## What you should do
Only an exact copy of the lines beginning at the one that contains "Add a new single" and ending at the last line of the records below counts as the answer.
********
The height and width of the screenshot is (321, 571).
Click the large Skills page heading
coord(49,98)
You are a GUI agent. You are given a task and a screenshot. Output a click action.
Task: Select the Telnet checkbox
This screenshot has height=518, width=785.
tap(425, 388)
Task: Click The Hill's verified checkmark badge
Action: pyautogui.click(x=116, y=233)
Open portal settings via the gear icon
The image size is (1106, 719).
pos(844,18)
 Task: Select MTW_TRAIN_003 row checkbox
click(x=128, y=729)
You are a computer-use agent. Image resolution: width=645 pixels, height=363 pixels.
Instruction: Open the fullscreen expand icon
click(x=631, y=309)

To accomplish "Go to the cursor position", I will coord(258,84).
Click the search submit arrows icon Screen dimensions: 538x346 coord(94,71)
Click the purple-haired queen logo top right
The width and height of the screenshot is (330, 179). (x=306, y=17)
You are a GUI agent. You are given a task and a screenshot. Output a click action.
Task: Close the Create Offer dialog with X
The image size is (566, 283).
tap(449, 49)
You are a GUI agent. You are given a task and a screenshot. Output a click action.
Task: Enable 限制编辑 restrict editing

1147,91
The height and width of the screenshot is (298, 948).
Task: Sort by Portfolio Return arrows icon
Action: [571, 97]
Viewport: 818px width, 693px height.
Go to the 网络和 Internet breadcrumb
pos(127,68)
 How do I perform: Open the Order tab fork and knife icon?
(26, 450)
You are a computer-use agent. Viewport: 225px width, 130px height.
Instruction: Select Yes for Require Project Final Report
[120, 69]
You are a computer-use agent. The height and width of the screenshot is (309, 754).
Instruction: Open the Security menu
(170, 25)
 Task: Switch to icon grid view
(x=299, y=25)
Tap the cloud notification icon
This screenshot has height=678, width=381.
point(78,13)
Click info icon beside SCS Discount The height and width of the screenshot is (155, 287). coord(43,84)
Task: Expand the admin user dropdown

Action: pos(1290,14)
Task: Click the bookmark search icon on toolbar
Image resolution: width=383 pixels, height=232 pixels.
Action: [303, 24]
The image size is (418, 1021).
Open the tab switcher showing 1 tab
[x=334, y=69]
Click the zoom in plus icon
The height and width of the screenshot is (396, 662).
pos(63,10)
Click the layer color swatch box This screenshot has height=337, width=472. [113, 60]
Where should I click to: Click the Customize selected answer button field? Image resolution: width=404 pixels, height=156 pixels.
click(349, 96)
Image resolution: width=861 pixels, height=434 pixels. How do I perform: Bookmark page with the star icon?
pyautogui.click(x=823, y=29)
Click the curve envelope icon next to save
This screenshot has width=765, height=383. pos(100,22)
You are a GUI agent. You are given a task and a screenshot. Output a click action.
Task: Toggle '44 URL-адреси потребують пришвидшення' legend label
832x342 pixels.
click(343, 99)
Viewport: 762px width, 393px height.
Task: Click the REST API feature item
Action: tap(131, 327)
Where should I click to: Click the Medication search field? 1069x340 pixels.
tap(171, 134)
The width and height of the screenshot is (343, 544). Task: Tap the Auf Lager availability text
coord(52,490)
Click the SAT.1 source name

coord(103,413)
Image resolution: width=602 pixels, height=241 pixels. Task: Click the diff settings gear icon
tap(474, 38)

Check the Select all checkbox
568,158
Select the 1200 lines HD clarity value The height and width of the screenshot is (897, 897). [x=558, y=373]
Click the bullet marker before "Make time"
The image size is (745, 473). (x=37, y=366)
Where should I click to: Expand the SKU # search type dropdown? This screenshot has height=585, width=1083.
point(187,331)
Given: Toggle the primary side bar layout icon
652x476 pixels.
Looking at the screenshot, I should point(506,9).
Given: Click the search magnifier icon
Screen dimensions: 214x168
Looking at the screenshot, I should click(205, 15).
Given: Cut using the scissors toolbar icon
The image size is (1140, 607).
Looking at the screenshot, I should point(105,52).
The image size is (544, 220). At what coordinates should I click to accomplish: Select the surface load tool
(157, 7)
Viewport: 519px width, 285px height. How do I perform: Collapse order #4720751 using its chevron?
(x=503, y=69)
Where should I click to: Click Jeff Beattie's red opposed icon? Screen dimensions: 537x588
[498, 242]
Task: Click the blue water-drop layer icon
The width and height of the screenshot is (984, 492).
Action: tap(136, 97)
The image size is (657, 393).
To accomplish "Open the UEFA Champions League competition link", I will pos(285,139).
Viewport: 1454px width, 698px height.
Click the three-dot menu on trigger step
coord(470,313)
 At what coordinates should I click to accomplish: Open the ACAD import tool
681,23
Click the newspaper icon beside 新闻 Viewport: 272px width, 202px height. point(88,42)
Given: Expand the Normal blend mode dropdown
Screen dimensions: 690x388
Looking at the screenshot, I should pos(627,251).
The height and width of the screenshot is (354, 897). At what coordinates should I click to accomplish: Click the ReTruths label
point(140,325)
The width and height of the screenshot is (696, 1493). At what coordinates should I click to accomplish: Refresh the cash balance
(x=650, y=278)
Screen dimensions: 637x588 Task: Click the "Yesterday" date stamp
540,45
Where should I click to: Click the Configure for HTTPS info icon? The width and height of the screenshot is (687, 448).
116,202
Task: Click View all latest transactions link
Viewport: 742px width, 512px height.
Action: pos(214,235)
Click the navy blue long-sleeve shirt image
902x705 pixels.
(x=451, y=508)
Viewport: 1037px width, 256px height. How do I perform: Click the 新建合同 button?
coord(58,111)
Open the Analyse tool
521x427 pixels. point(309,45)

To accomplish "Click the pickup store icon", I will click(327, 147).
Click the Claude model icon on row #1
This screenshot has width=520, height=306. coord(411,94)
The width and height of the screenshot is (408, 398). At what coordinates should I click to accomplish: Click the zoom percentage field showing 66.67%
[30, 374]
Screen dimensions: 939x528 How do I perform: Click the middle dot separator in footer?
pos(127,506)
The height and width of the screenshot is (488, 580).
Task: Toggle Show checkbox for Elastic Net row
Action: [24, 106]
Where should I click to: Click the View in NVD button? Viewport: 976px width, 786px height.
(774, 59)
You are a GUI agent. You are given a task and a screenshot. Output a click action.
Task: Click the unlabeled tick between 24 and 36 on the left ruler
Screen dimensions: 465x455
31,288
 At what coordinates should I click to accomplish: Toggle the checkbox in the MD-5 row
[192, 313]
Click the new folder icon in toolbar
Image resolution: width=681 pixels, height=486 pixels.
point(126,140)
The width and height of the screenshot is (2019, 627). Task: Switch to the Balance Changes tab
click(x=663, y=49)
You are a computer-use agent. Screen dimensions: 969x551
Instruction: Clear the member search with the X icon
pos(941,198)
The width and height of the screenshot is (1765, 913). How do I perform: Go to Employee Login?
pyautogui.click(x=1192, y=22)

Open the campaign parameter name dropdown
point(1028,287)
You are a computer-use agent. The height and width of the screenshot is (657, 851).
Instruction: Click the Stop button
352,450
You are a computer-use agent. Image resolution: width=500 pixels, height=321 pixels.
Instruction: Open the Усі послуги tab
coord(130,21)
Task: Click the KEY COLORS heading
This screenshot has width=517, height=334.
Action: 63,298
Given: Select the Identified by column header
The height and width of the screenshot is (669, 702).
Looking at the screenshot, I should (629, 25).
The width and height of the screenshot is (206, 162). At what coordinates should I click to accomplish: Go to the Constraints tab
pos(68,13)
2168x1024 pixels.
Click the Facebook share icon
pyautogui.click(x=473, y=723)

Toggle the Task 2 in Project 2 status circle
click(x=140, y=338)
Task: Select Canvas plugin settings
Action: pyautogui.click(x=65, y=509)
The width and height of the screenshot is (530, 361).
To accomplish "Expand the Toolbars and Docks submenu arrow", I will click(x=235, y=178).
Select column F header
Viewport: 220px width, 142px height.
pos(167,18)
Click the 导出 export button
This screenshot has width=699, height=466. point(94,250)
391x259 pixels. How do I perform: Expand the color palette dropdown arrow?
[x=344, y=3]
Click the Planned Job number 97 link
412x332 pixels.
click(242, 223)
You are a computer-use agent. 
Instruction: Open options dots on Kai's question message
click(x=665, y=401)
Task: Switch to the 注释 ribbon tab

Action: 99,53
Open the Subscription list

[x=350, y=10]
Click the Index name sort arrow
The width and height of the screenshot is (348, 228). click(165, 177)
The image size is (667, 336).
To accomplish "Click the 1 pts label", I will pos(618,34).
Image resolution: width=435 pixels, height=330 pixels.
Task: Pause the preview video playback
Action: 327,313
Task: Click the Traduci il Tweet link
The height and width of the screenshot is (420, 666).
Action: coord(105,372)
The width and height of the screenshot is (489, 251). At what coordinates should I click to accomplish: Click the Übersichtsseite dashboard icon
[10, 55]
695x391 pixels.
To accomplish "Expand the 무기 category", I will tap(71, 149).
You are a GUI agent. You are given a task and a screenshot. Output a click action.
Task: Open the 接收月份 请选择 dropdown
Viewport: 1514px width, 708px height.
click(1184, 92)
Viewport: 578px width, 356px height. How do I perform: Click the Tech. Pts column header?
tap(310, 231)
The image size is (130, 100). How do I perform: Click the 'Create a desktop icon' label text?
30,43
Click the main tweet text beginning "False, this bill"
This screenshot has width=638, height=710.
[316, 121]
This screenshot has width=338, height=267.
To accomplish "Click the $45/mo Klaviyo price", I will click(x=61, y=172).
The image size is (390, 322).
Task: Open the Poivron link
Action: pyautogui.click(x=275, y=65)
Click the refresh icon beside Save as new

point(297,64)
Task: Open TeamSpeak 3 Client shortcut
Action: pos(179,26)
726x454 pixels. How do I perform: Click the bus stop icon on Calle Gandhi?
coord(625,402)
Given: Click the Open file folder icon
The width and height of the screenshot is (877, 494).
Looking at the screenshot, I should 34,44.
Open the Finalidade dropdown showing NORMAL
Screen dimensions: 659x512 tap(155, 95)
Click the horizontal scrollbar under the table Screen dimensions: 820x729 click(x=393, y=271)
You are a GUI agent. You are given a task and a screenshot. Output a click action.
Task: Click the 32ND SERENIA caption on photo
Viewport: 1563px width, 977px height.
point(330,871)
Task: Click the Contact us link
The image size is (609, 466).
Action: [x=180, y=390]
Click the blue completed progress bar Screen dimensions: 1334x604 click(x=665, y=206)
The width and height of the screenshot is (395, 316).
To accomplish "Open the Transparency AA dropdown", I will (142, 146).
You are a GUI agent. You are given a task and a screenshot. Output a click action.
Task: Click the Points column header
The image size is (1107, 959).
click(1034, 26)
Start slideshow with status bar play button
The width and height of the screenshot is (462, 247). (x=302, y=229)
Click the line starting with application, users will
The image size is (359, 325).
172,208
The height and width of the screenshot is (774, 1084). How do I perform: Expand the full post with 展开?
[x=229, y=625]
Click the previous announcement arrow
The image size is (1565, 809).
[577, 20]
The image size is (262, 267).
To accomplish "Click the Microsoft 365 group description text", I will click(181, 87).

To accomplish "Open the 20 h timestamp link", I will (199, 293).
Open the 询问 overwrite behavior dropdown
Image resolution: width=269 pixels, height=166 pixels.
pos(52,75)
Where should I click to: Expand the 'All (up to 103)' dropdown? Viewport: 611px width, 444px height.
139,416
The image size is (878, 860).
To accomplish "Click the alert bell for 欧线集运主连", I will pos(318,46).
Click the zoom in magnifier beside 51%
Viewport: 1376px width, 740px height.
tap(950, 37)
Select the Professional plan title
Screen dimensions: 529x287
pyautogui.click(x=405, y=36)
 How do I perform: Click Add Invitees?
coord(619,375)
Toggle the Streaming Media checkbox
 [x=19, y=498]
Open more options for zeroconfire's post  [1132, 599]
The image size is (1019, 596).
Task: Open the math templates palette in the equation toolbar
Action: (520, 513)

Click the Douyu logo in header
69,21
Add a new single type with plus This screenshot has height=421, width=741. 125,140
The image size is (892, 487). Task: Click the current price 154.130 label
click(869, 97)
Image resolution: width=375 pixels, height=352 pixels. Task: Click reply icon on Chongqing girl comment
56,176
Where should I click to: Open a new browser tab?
********
## Response box
Add a new single type with plus This screenshot has height=421, width=741. 125,140
The image size is (892, 487). Task: Click the current price 154.130 label
click(869, 97)
Image resolution: width=375 pixels, height=352 pixels. Task: Click reply icon on Chongqing girl comment
56,176
Where should I click to: Open a new browser tab?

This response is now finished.